There’s a touch of the old-fashioned about me. I’d always choose a paperback over a Kindle, I experience ‘the fear’ at incoming WhatsApp messages and I get frustrated with friends and family members who feel the need to check their phones constantly during mealtimes. For these reasons, the chance to enjoy a digital detox stay at the Hilton Bankside and surrender my phone at the front desk sounded ideal. I invited my sister Kathleen along with me, as we were well due a catch-up. Plus, I thought it would be a guaranteed opportunity to spend some quality time together without distractions.

I didn’t think that being separated from my phone would bother me, but watching the hotel staff stash it away in a brown paper envelope felt distinctly odd. ‘Are you ok?’ the concierge asked as we forlornly watched his colleague carry the envelopes out of sight. We were given small numbered tickets, which we could hand in and exchange for our phones if we decided to change our minds at any point. But of course we wouldn’t – we’d be fine!

‘We can do this,’ I thought, as we were shown up to our room, where the hotel had provided a hamper of non-digital goodies, including a face mask, bath salts and a book of sudoku puzzles. There was also a map and guide of things to see in the area, and the option to rent a bamboo bike from reception to do some exploring. But as we’d travelled straight from work, we were both feeling quite hungry and decided to go downstairs to the OXBO restaurant for dinner.

While tucking into delicious food and catching up on the events of the last few weeks, I caught myself instinctively reaching for my phone several times before remembering that I didn’t have it on me. Whether it was checking the date of a gig we said we’d go to, showing Kathleen a photo of a top I’d bought, or reading out a funny message I’d received from one of my friends, I started to realise just how much I must use it without realising.

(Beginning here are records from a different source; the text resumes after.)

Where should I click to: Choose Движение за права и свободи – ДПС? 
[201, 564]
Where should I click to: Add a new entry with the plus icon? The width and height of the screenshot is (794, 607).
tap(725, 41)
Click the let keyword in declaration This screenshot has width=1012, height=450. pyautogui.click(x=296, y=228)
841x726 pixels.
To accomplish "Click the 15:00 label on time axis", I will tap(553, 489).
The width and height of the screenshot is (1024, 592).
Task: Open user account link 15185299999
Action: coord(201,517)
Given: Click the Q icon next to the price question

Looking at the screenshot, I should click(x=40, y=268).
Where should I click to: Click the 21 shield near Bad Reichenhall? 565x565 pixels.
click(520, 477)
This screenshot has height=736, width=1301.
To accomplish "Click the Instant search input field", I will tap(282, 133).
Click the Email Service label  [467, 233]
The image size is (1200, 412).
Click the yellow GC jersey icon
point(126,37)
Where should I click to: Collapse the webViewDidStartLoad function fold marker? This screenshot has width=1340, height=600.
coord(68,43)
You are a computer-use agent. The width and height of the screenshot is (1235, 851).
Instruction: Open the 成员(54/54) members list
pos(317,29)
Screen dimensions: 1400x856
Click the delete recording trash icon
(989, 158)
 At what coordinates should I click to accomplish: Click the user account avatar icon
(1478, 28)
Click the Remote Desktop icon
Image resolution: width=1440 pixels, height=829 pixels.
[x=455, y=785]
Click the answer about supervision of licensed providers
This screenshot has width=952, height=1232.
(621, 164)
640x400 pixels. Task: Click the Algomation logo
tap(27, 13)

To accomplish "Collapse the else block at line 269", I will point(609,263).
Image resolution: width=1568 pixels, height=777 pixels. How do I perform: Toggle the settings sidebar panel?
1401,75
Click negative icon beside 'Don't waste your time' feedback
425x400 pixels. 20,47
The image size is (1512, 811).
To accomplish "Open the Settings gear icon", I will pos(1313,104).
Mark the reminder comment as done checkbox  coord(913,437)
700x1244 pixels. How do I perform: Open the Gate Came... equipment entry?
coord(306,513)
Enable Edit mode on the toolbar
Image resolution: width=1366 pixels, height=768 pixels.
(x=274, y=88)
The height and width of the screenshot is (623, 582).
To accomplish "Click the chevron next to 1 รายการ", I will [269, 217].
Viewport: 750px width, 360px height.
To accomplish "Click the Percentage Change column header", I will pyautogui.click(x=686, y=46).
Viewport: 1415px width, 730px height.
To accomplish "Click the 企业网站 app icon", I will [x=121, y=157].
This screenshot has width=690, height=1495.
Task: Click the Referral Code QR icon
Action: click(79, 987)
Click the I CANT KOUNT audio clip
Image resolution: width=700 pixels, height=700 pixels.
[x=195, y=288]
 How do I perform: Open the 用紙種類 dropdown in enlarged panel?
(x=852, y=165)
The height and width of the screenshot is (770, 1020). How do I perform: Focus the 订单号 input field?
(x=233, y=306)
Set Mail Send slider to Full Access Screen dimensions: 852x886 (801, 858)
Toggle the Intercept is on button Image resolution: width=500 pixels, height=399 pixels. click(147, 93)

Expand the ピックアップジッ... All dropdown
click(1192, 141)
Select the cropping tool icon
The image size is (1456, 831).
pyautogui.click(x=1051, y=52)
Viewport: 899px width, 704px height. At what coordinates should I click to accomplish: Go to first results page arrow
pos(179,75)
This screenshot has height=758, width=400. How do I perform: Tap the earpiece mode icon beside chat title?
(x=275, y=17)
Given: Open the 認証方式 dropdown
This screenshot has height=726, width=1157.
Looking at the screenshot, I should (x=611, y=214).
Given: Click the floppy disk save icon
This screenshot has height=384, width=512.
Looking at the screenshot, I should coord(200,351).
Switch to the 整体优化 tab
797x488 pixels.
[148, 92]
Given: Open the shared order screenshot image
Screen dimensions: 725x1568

After dinner, we decided to have a drink at the Distillery bar and were surprised to find an array of boardgames waiting for us there. Feeling nostalgic, we got started on a game of Scrabble and things were going well until one word caused some dispute. ‘Juke,’ suggested Kathleen. ‘That’s a word, right? As in jukebox.’ I wasn’t convinced and nor was she, and frustratingly, we couldn’t use Google to check. We decided she shouldn’t play it and I went on to win. And she was rightly outraged the next day when she discovered she’d been right.

Cocktails finished and a round of Battleships played (which I lost), we were both feeling pretty tired. As I usually rely on my phone alarm, I asked for a wakeup call from reception for the next morning and we made our way back to the room. It was a freeing feeling going to sleep without the risk of an ill-timed message disrupting my snooze. And to my surprise, I woke up well before my scheduled call, choosing to read the last few pages of my book, rather than scroll mindlessly through my feeds.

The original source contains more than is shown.